L’argument est le même et insiste sur un chômage humiliant, irréversible, caractéristique d’une France où la trappe au chômage existe. Ce sont les moins qualifiés qui paient la lourdeur des charges sociales et les pesanteurs de la réglementation du travail dans un pays où le coût du travail est supérieur à leur productivité. Pour eux, mais pour d’autres aussi, il en résulte un chômage couperet duquel il est difficile de se sortir. A qui la faute ? Les solutions se trouvent facilement dans ce cas là, seulement voilà les communistes travaillent contre l’intérêt des chômeurs.
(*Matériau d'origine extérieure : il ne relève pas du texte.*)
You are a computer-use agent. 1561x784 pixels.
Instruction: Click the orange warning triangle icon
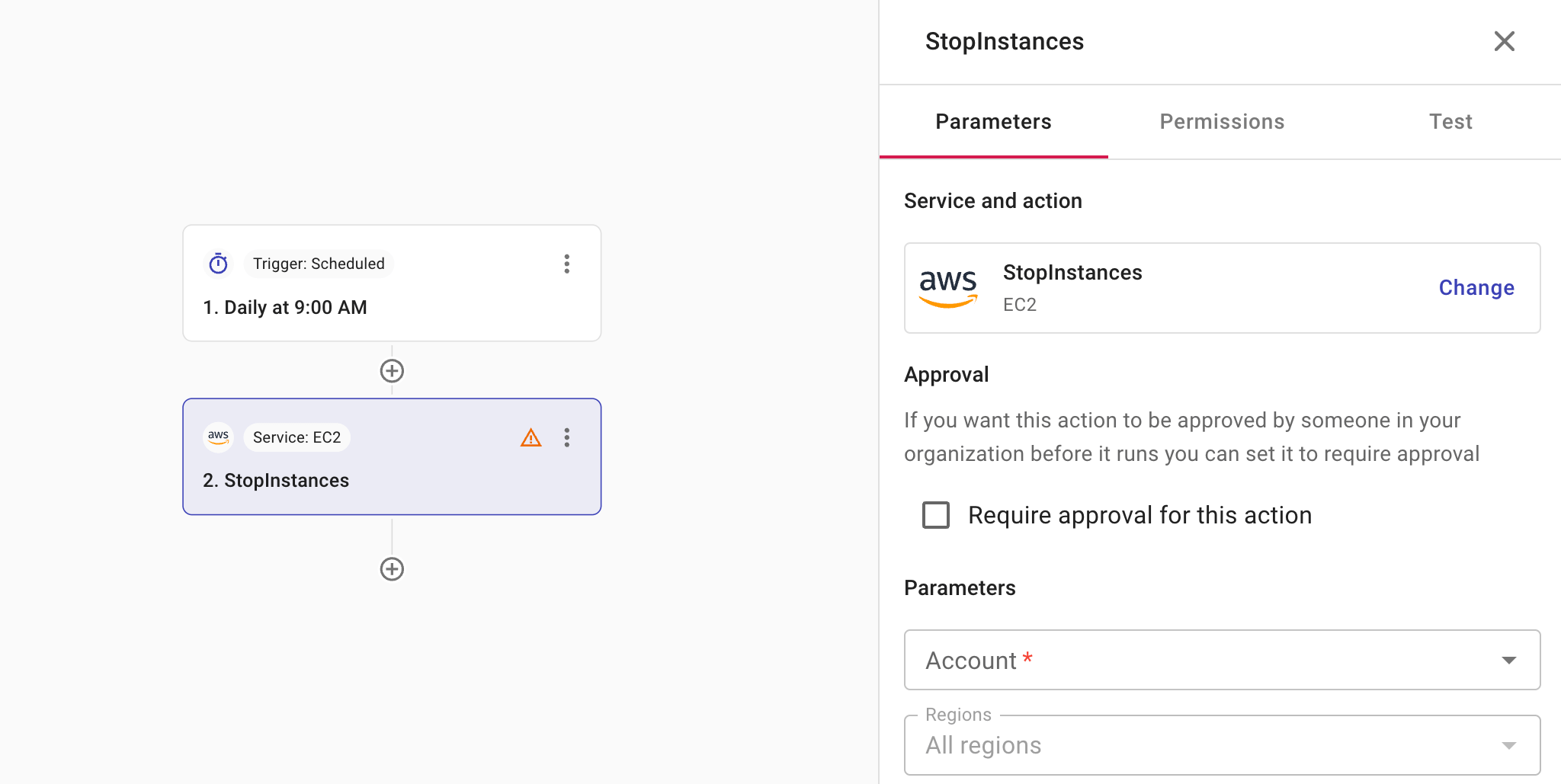[530, 437]
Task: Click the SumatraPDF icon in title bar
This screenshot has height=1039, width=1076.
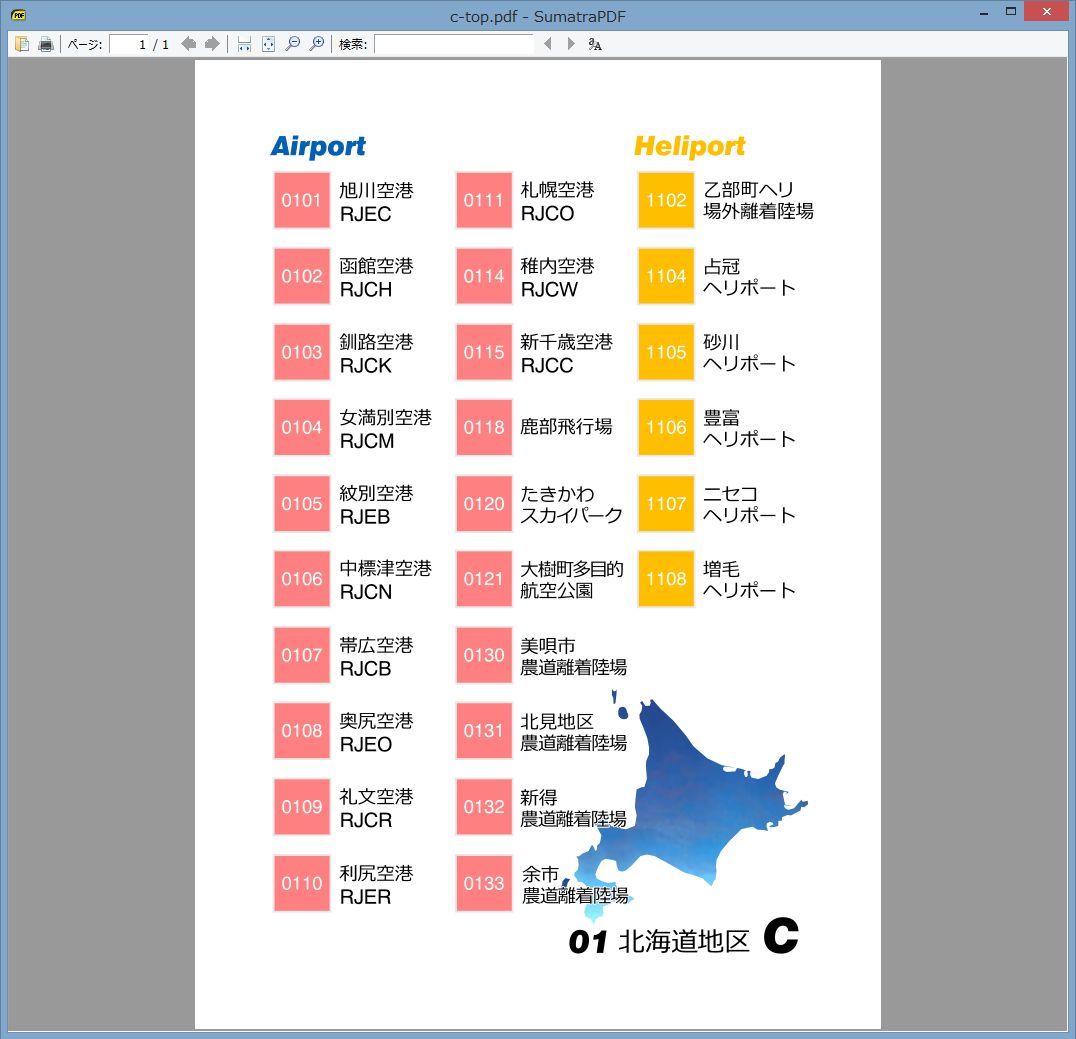Action: tap(18, 13)
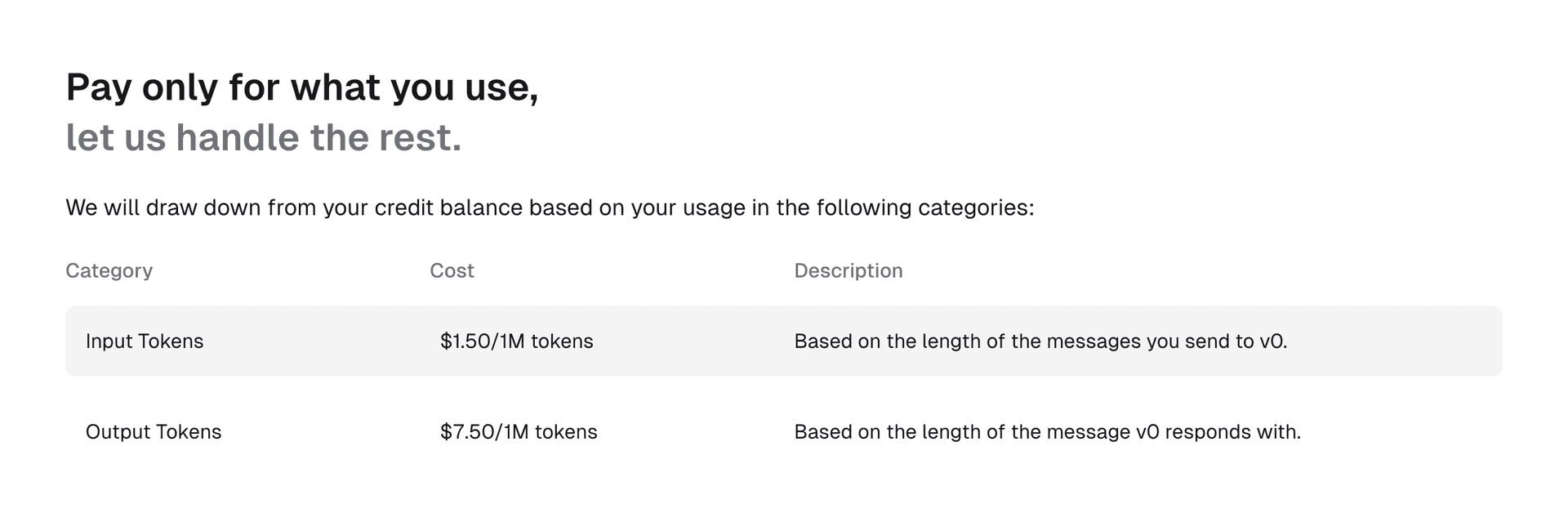
Task: Click the Description column header
Action: pyautogui.click(x=848, y=270)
« J’ai vu des parents désespérer de leurs enfants et de leurs possibles études » : les mesures démagogiques à la Chevènement des 80 % de classes d’âges au bac ont nivelé par le bas les qualifications de nos jeunes. La course au diplôme n’assure donc plus une formation en adéquation avec les besoins du marché du travail. On remonte dans le dernier sujet abordé, nos communistes sont à l’origine de cette situation en argument de leur priorité pour le savoir plutôt que pour la compétence. Enfin, quand ils disent le savoir, on préfère ignorer ce savoir là.

« J’ai vu des assistés ne demander qu’à être assistés » : la trappe à la pauvreté cette fois, pourquoi vouloir travailler quand la différence entre salaire d’activité et revenu d’inactivité est si mince, surtout en tenant compte de la valeur du temps libre et des impôts, charges, pertes de prestations liées à l’activité ? 
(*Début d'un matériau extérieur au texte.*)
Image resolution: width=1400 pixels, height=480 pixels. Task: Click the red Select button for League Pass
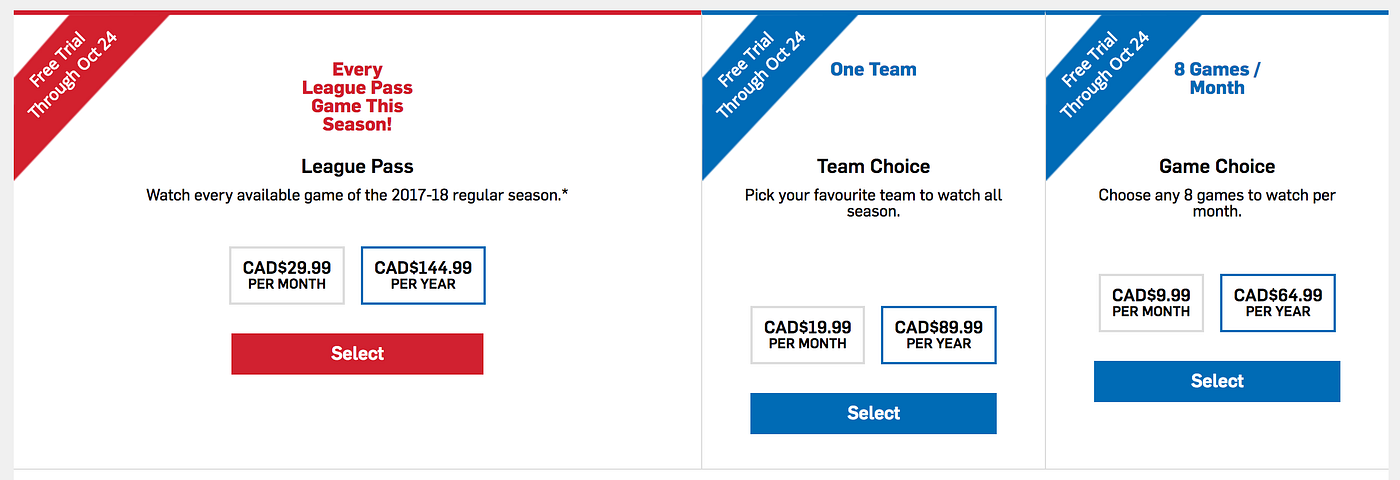tap(357, 354)
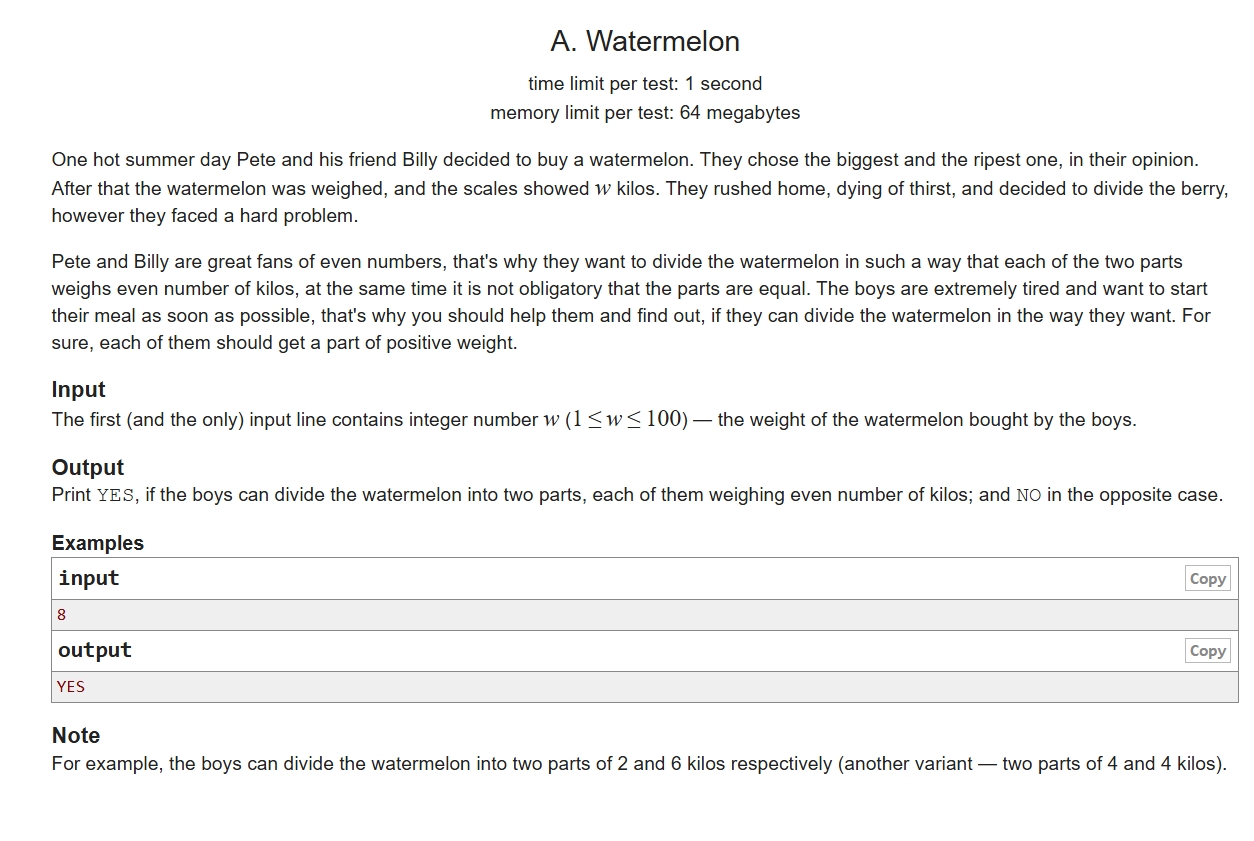Viewport: 1254px width, 841px height.
Task: Click the 'A. Watermelon' problem title
Action: (x=645, y=41)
« J’ai vu la formation en économie n’enseigner que le libéralisme » : au goulag le vilain prof, pas d’inquiétude car à la première inspection académique il sera démis de ses fonctions pour s’être trop éloigné du référentiel de l’inéducation nationale.

« J’ai vu le cadre harceler le CDD, ou le travailleur temporaire sans droit » : il s’agissait certainement d’un cadre CGT ou de la fonction publique, là où on embauche des CES pour faire le travail que les salariés titulaire trouvent trop ingrat. Je rajouterais que j’ai vu des cadres de la fonction publique en congés parental , formation, pendant des années se faire remplacer par des maîtres auxiliaires payés moins de la moitié du traitement du titulaire, vous voyez de qui je parle ? Les droits acquis des uns se paient par la précarisation des autres, c’est cela leur partage du travail.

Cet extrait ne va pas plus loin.